# WHAT TO PRODUCE
Check every line of the data below for the word "computer". Copy the ones that have it.

# DATA
____

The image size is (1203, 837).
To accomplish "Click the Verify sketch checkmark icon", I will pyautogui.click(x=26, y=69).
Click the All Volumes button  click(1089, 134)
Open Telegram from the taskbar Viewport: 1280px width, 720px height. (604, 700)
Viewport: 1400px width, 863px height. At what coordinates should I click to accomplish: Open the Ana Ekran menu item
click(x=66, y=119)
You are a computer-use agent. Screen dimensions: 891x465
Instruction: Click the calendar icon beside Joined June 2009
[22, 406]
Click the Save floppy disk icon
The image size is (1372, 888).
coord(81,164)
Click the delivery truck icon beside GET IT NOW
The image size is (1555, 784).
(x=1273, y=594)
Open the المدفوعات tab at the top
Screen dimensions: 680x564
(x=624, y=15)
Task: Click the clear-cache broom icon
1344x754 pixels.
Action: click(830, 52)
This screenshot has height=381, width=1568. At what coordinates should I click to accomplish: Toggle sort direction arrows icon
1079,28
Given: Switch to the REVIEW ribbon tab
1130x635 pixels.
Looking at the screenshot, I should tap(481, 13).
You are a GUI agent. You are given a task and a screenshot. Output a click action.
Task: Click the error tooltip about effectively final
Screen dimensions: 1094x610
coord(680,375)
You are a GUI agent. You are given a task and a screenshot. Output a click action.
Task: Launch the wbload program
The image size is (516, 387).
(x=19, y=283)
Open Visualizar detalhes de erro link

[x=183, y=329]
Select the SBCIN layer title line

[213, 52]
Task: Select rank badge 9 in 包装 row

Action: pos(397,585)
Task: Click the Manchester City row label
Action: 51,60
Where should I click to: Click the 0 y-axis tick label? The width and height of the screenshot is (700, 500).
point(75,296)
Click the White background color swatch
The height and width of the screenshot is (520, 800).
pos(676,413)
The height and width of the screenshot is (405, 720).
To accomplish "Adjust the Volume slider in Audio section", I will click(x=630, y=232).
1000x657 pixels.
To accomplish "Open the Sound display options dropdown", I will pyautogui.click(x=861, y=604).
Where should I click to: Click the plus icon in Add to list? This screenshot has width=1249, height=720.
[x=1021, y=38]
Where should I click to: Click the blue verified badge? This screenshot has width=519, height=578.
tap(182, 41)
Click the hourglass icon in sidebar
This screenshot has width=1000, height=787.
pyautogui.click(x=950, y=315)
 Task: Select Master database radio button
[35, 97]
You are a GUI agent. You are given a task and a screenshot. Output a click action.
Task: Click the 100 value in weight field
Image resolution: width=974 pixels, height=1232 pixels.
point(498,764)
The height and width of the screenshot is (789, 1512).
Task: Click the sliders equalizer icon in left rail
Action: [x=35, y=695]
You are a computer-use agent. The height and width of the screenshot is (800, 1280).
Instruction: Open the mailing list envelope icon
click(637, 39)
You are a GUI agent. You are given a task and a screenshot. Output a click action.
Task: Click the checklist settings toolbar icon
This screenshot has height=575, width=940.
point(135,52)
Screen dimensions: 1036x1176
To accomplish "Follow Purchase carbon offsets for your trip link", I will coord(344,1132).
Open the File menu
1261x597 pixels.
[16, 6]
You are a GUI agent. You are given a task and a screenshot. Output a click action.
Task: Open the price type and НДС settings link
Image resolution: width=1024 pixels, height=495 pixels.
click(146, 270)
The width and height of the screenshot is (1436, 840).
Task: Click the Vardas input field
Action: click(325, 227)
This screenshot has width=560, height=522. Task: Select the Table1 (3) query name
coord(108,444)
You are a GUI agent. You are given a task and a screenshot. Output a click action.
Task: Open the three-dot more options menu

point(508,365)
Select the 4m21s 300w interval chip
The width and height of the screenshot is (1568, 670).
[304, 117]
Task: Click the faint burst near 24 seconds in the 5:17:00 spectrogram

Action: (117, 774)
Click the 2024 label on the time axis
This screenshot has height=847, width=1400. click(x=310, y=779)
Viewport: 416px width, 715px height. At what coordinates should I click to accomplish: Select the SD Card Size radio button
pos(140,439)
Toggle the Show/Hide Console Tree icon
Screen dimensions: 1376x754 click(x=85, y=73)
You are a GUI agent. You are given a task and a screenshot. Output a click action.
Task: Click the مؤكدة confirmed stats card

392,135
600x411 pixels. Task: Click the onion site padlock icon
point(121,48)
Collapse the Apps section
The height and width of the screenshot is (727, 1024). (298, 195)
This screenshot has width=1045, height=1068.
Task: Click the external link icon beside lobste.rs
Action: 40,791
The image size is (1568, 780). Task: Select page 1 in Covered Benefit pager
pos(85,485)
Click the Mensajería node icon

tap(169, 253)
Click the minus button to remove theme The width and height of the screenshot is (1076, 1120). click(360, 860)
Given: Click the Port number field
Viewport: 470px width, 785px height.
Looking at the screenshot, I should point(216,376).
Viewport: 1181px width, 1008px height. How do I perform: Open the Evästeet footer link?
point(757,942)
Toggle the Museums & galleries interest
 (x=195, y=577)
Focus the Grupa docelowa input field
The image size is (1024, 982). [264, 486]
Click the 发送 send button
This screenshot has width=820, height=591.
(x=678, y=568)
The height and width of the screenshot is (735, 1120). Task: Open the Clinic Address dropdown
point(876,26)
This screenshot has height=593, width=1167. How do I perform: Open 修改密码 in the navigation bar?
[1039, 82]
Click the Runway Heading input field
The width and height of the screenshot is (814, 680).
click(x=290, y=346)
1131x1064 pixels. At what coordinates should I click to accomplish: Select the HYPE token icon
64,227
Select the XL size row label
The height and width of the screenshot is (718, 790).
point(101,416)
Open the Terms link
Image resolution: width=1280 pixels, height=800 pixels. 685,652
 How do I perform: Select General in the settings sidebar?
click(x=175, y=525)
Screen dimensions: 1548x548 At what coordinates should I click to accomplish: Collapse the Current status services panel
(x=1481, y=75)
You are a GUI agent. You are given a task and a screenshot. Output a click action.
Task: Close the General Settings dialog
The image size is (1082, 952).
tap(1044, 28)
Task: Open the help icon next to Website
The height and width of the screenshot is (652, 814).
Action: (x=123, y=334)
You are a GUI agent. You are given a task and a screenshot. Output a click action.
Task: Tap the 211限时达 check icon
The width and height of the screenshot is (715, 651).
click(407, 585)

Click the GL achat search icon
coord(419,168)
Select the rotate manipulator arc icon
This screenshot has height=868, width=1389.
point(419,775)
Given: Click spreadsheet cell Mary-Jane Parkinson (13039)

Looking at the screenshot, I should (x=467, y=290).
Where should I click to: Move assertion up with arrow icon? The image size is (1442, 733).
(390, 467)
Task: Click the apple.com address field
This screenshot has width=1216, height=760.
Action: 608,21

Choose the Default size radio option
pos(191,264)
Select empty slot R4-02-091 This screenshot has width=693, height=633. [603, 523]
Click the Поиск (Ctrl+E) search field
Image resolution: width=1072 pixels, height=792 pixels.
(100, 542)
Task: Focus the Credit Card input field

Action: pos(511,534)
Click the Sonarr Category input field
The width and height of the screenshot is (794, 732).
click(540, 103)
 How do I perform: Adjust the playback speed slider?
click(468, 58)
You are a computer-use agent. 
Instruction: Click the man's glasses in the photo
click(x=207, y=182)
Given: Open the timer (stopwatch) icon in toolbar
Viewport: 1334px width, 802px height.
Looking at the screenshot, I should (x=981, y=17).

____

# REPLY
You are a computer-use agent. Screen dimensions: 891x465
You are a computer-use agent. The height and width of the screenshot is (800, 1280).
You are a computer-use agent. 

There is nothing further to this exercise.